In this instant gratification, gotta have it, fast paced world of bursting credit bubbles and housing market collapses, it is no wonder that many have looked at what I manage to do and say "how does that even work?"  I do not purport to have the corner on how to make it work, and certainly a large part of why it works for us is because we have been blessed in many ways.

I say it comes down to simple, intentional living.  Identifying the true differences between "needs" and "wants," being grateful for what you do have and willing to compromise on the things you do not necessarily need.  I am not saying to live a life with no comforts at all, that is not my point, but to really take stock of what we believe to be necessary, beneficial and required for our lives.

This often begins with how we were raised.   I was so blessed to be raised in a family where my mother was dedicated to living a simple, frugal lifestyle.  Through my childhood, my observations of her helped shape my view on how to run a home.  She is still much more frugal than I am and I still stand to learn quite a bit from her.  Taking a good look at where we came from and what were considered necessities in our homes really does help us understand how we came to the mindset we have on what constitutes "the good life," and is imperative to the next few steps.

Simplifying and "slowing" often go hand in hand.  For example, one of the ways we live slowly is by owning one car.  This requires me to "slow down" and cut down unnecessary trips outside the home.  It helps me to focus on my home life with my children while also saving us money that would have been spent if I were to go out every day.  Slowing down can also mean waiting to make a purchase until you have the funding for it.  Paying yourself slowly until the money is there may take a little bit longer, but you will be so happy to actually own what you bought!  Slowing is hard for a lot of people because it is living in direct conflict with our current cultural norms.

Over the next few weeks I'll touch on how simplicity comes into play in all areas of our lives - from raising the kids and educational materials to cooking, homemaking and beyond.  If you have any questions you'd especially like me to address, ask away!

one way we save: one sized cloth diapers


  1. Isn't it encouraging to know that a mother's impact can be so long-lasting. My mother was a frugal lady as well and I find myself repeating some of those habits just because they seem so comfortable and familiar. I have her to thank for that. So much easier than having to relearn a lifestyle!

  2. I completely enjoyed this post! Every word. Very wise. In honesty, I fight against contentment and "slowing down" from time to time.

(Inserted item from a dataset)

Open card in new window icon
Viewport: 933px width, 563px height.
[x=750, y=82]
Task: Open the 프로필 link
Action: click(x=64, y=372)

I always come back around though because I have to - rather I choose to so that I can be home to raise and educate my own children.

  3. I know what you mean. There are some times I feel the same way. Then I realize that the things we are putting the emphasis on here really are "the best things" in life. I know I will never regret the sacrifices I made to keep me home with my children.

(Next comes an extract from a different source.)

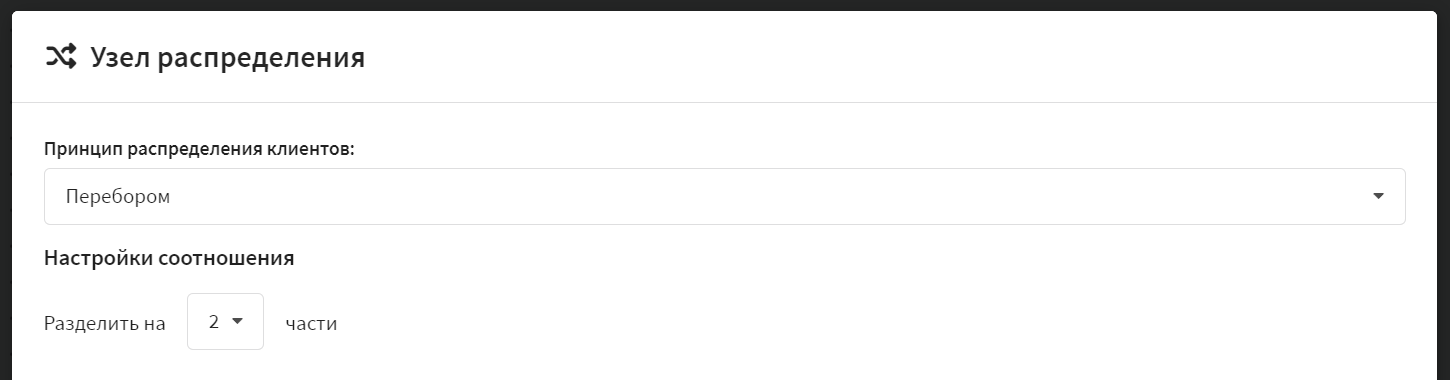Click empty header space right of the title

[x=900, y=58]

  4. I'm always baffled when people say it's so hard and so expensive to have children. Taking care of Bert is a joy and because we've bought only what we need and have tried to get as much second-hand as possible, it has hardly cost us a thing. Even his cloth diapers were second-hand!

    I actually ended up with too much baby stuff (other mothers kindly gave me their surplus things and outgrown clothes -- I didn't even ask!) and have given a bunch of stuff away to friends and through freecycle.

  5. I forgot to mention, we also live a simple lifestyle. We do have to make some 'sacrifices' (like no big vacations, not going out to eat very often, and not having a car and such -- it is much easier to not have a car in the UK than in most parts of the US), but I am so happy that I am able to stay at home and take care of Bert (and soon baby #2, too). It is totally worth not going on fancy holidays and not eating in fancy restaurants to be with Bert all the time.

  6. I've been very inspired reading about your simple lifestyle, Chloe! I agree that secondhand clothing, diapers and everything else are an excellent way to simplify your life! We have a lot of second hand diapers and mostly second hand clothes (unless they were gifts from Grandparents). We don't sacrifice quality, in some cases we have very nice clothing that cost a fraction of what it would have been new. All of our furniture is second hand.